Когда он принес свой дар к дому Монэт, навстречу ему вышел старик, принял от него чудесное одеяние и понес показать Монэт.
– Ах, и правда, прекрасно! Но все же не знаю, в самом ли деле оно, это одеяние, соткано из перьев Огненной птицы...
– Да, это нужно проверить, – согласился старик, – а вдруг это снова обман.
– Надо бросить эту одежду в огонь, – сказала Монэт старику. – Если пламя ее не возьмет, я поверю, что она настоящая, и стану женой Семирукого Картина.
– Что ж, справедливо! – согласился старик и передал слова девушки Семирукому Картину.
-– Какие могут быть сомнения! – ответил тот. – Но если Монэт так хочет, что ж, бросайте одежду в огонь!
Бросили одежду в жаркий огонь – и вдруг сгорела она дотла.
– Ой, подделка! Теперь вы видите сами! – с торжеством воскликнула Монэт. А у Семирукого Картина лицо и тело сделались с тех пор зелеными...
Малыш и Солнышко дружно рассмеялись.
– Наверняка и этот Семирукий Картин так же, как и Трианд, был одним из предков гоблинов! – сказала Солнышко.
Бабушка покачала головой и произнесла:
– Возможно... возможно...
– А что же случилось с остальными женихами, Бабушка? – спросил Малыш.
– С остальными? – усмехнулась Бабушка. – Ас остальными случилось вот что...
Восьмирукий Гориш, узнав, какое задание ему дала прекрасная Монэт, собрал всех своих слуг и сказал им:
– На шее у дракона сияет колдовской камень. Тому, кто его добудет, я дам все, что он попросит.
– Воля господина для нас закон, – нехотя, с запинкой, отвечали слуги. – Но добыть этот камень – трудная задача. Как его найти, дракона этого?
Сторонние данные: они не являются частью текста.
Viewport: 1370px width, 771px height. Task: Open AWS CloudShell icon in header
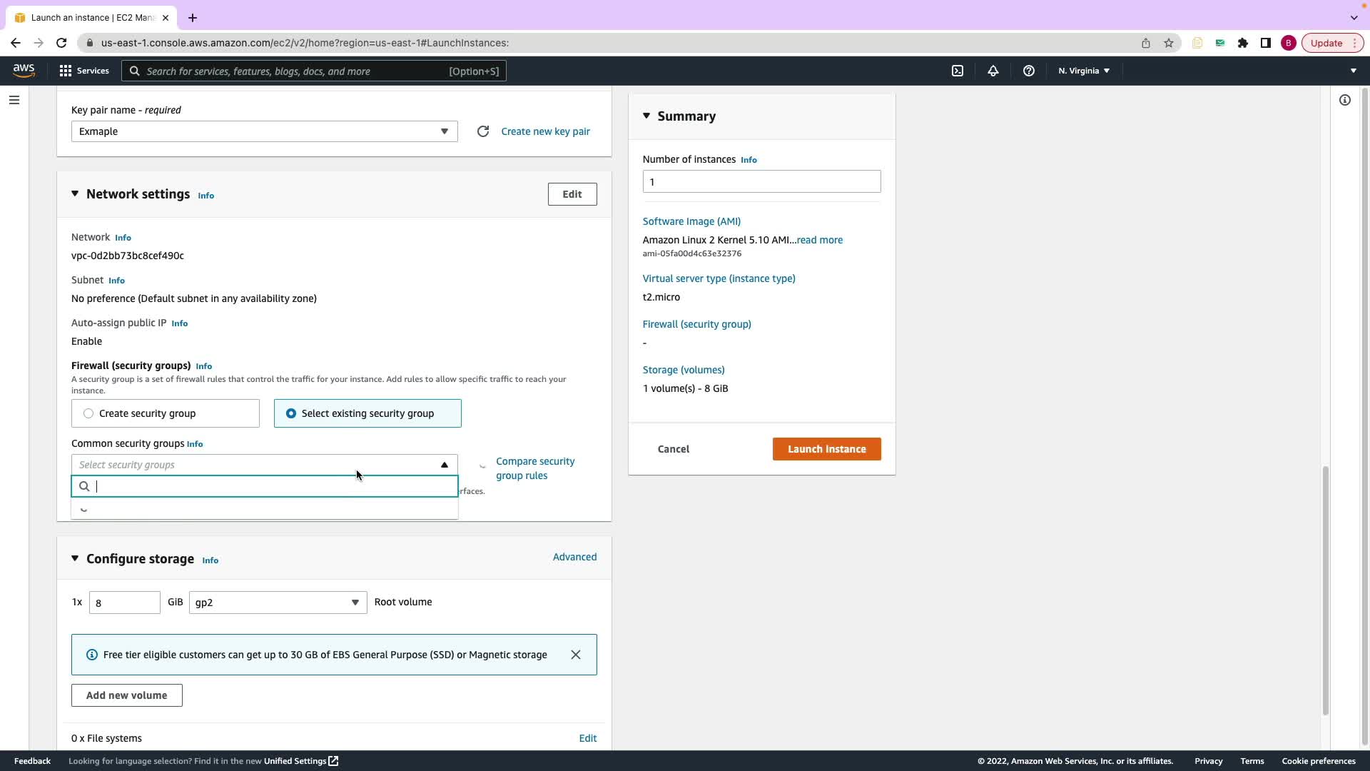tap(958, 71)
Восьмирукий Гориш пришел в гнев. Он стал размахивать своими огромными ручищами, приговаривая:
– Верные слуги должны исполнять любой приказ своего хозяина! Далеко в океане, в горных пещерах обитают драконы и, вылетая оттуда, носятся по небу. Вы это прекрасно знаете. Неужели такая трудная задача – подстрелить одного из драконов и снять с его шеи колдовской камень?
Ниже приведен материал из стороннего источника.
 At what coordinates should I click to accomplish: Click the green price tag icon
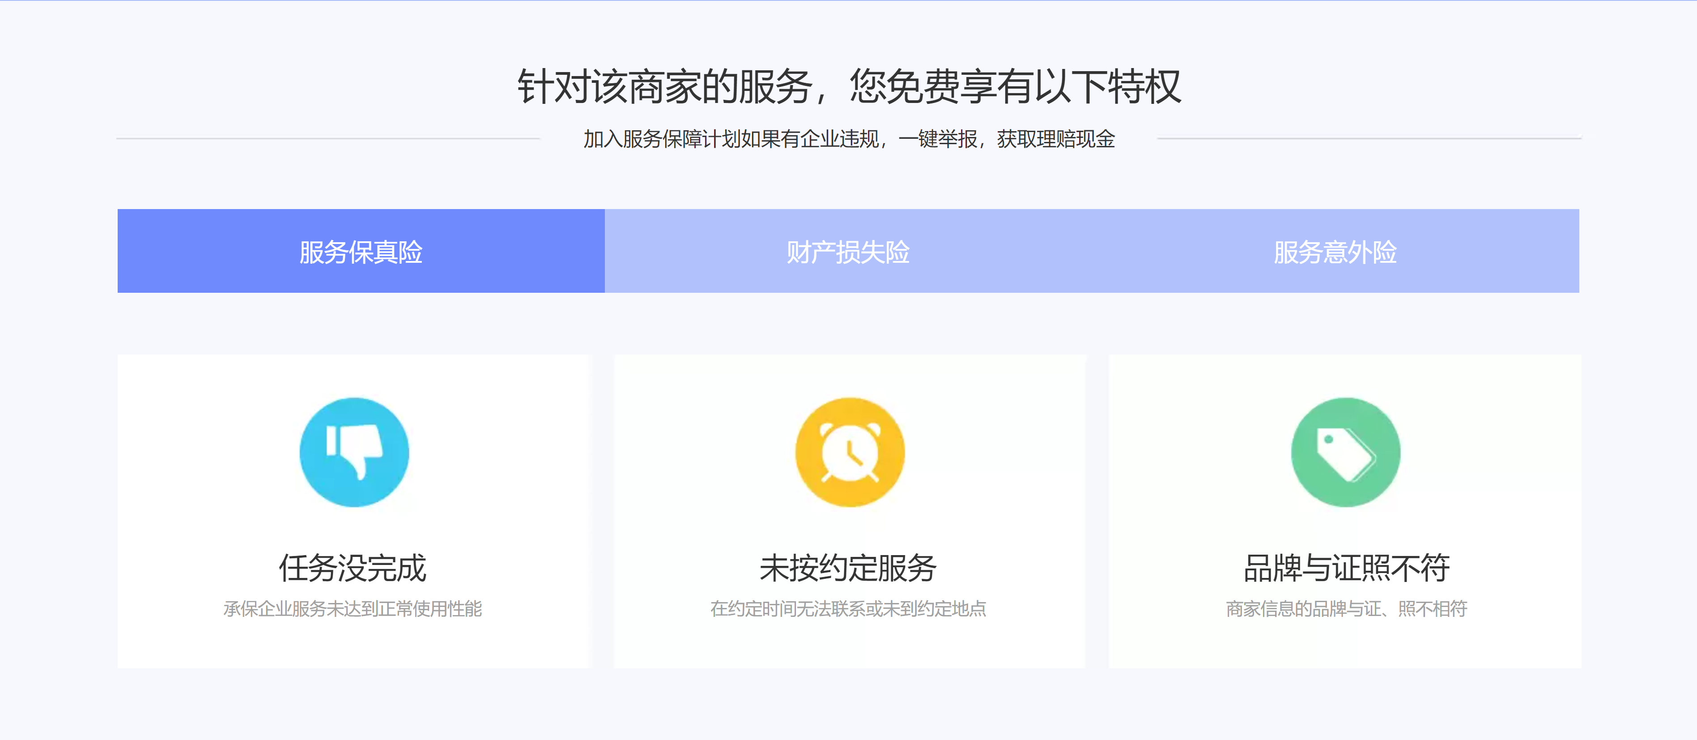point(1345,452)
– Что ж, повинуемся! Нелегкое это дело, но, если на то есть ваша воля, хозяин, мы пойдем добывать чудесный камень, – сказали слуги.
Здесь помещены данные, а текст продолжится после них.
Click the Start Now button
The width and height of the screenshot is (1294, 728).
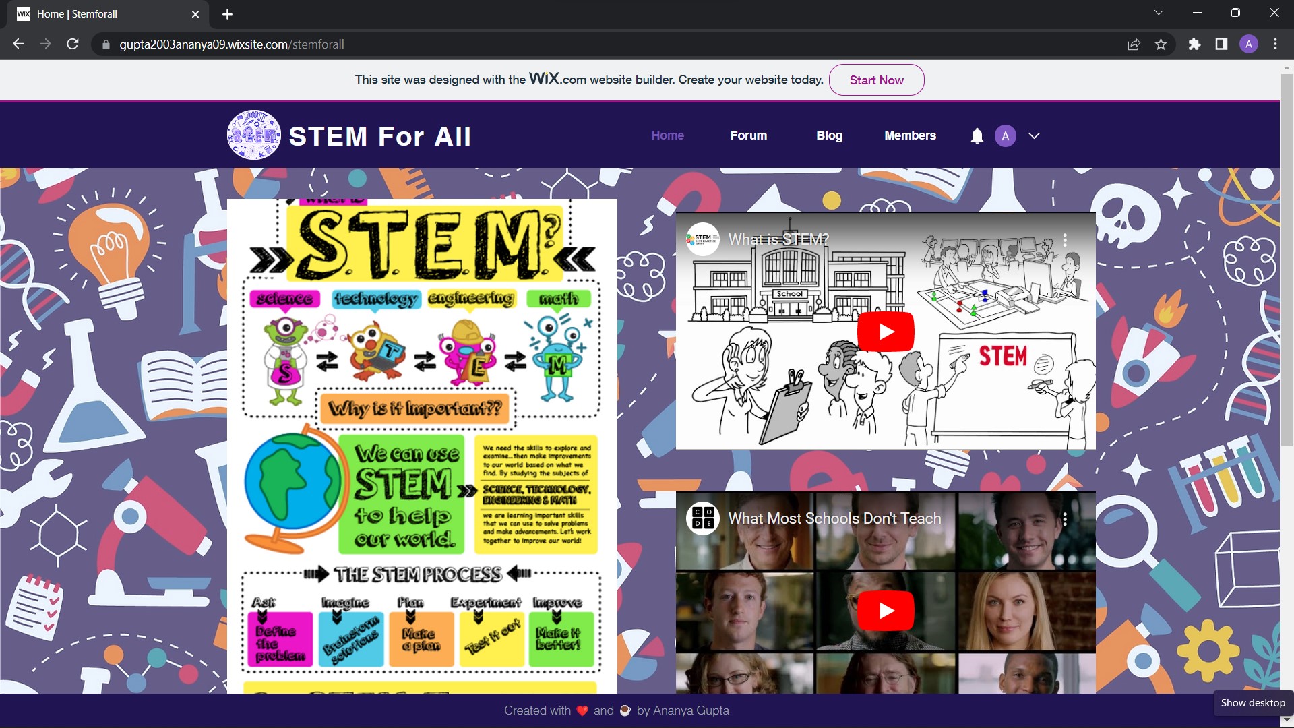(876, 80)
– Вот и отлично! – усмехнулся Восьмирукий Гориш. – Зачем противиться моему приказу!
Делать нечего, стали слуги Восьмирукого Гориша собираться в поход. Чтобы они могли кормиться в дальней дороге, дал им Гориш с собой все, что они могли унести, ничего не пожалел.
– Но если вы не достанете колдовской драконий камень, – сказал он, – не смейте домой возвращаться!
Выслушав наказ своего хозяина, вышли слуги за ворота. Где ж его взять, этот колдовской камень? Вскоре они разбрелись в разные стороны, проклиная про себя своего хозяина, Восьмирукого Гориша: «Приходит же в голову такая блажь!»
Вскоре слуги Восьмирукого Гориша решили так: каждый пошел туда, куда его манило сердце. Некоторые спрятались в горах, некоторые отправились за море.
– Если бы был он нам родным отцом, а то просто – хозяин. Приказывает все, что в голову взбредет, – рассудили они.
А Восьмирукий Гориш, ничего не зная, между тем размышлял: «Не подобает прекрасной Монэт жить в обыкновенном доме на отдаленном острове». И приказал он выстроить для нее великолепный дворец. Стены дворца были покрыты золотыми и серебряными узорами, а сам дворец был похож на старинный замок.
Комнаты замка украсили картины знаменитых художников, а стены и потолок поручили расписать искусным мастерам.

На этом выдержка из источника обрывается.